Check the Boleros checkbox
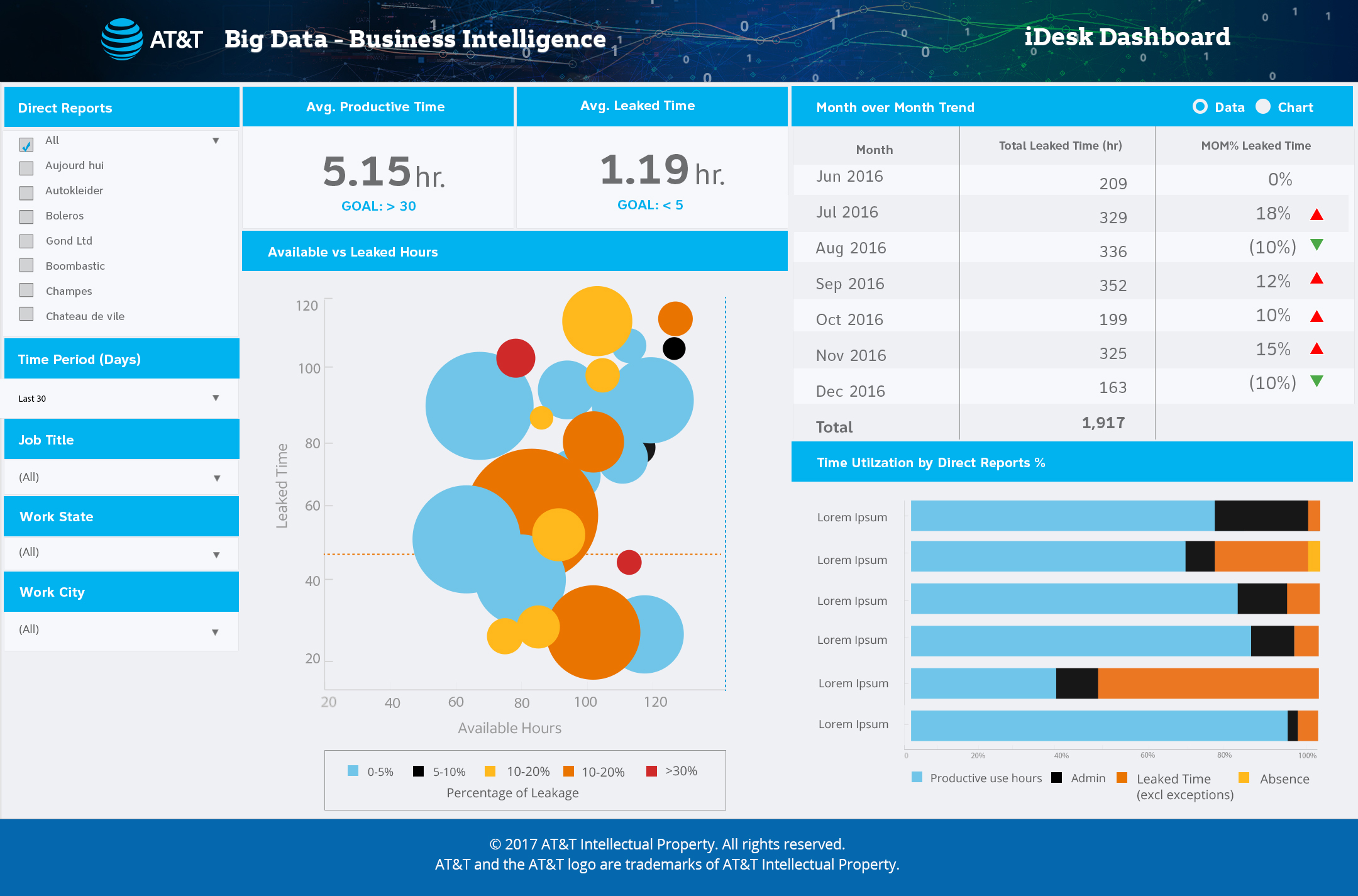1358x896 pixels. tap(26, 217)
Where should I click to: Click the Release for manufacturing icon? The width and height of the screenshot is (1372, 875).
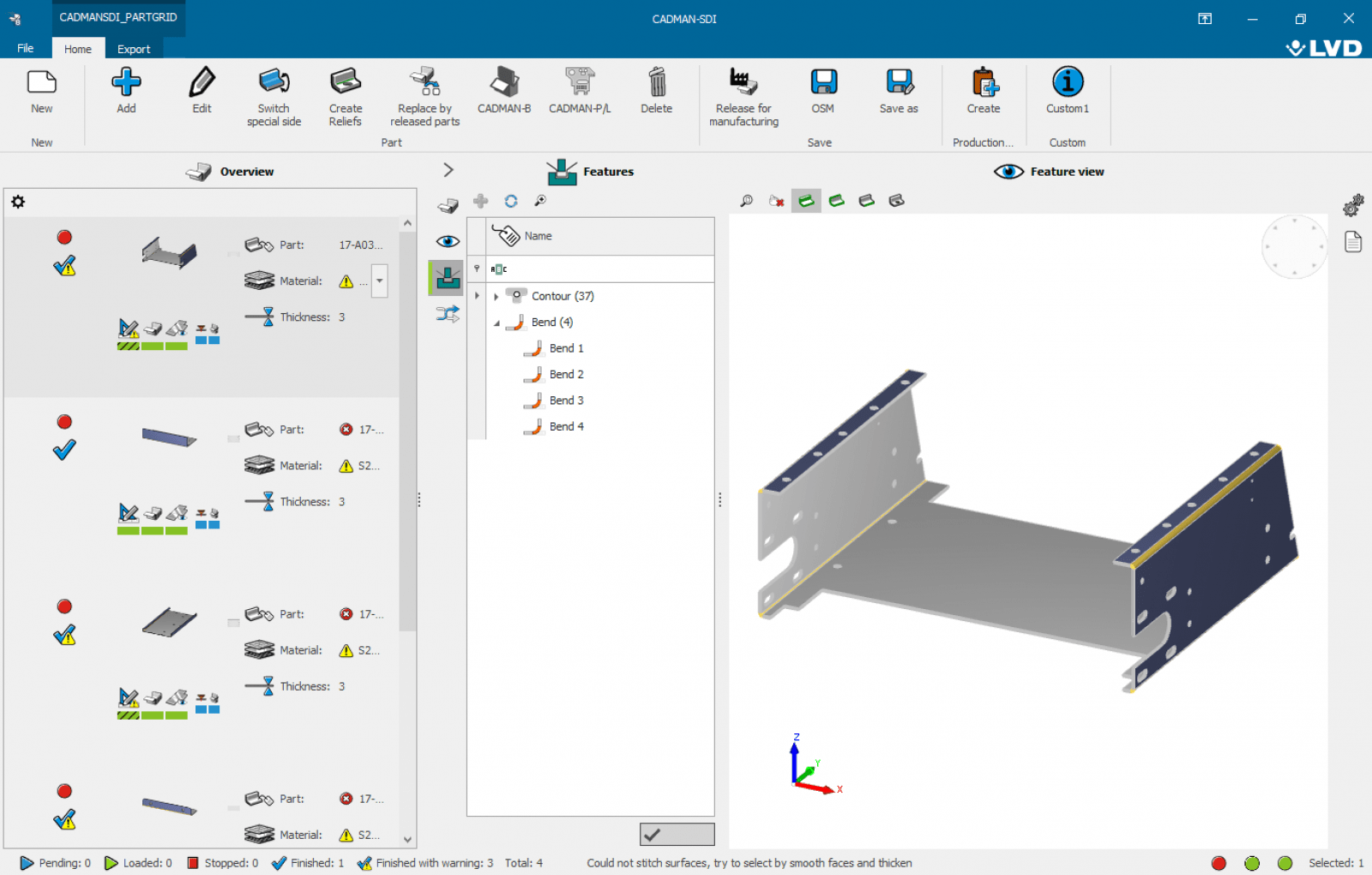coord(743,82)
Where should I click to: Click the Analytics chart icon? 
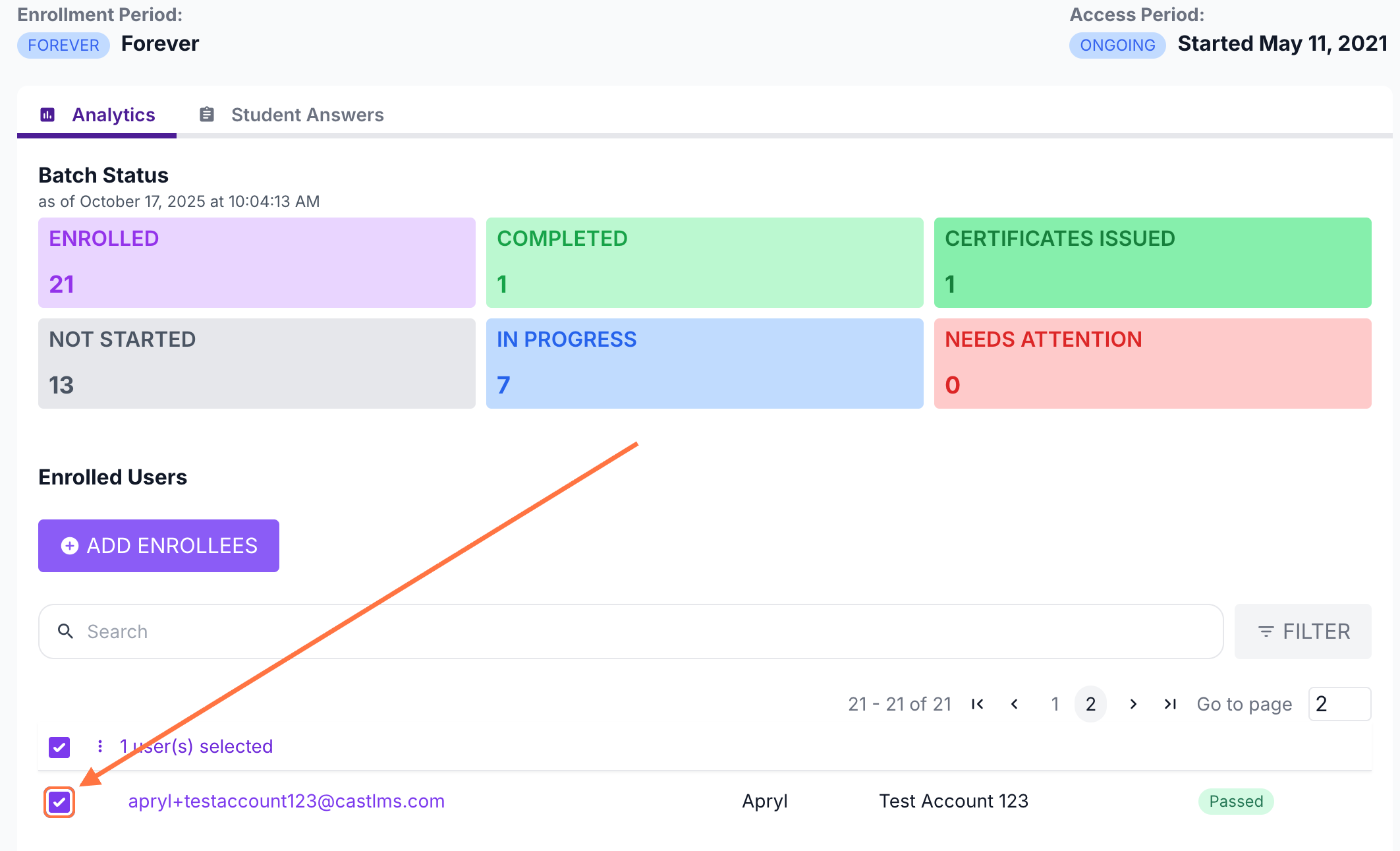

+++

[THE PROBLEM]:
Write out the listing again word for word, but without its pictures.

[ANSWER SECTION]:
Check the Boleros checkbox
1358x896 pixels. tap(26, 217)
Where should I click to: Click the Release for manufacturing icon? The width and height of the screenshot is (1372, 875).
coord(743,82)
Where should I click to: Click the Analytics chart icon? 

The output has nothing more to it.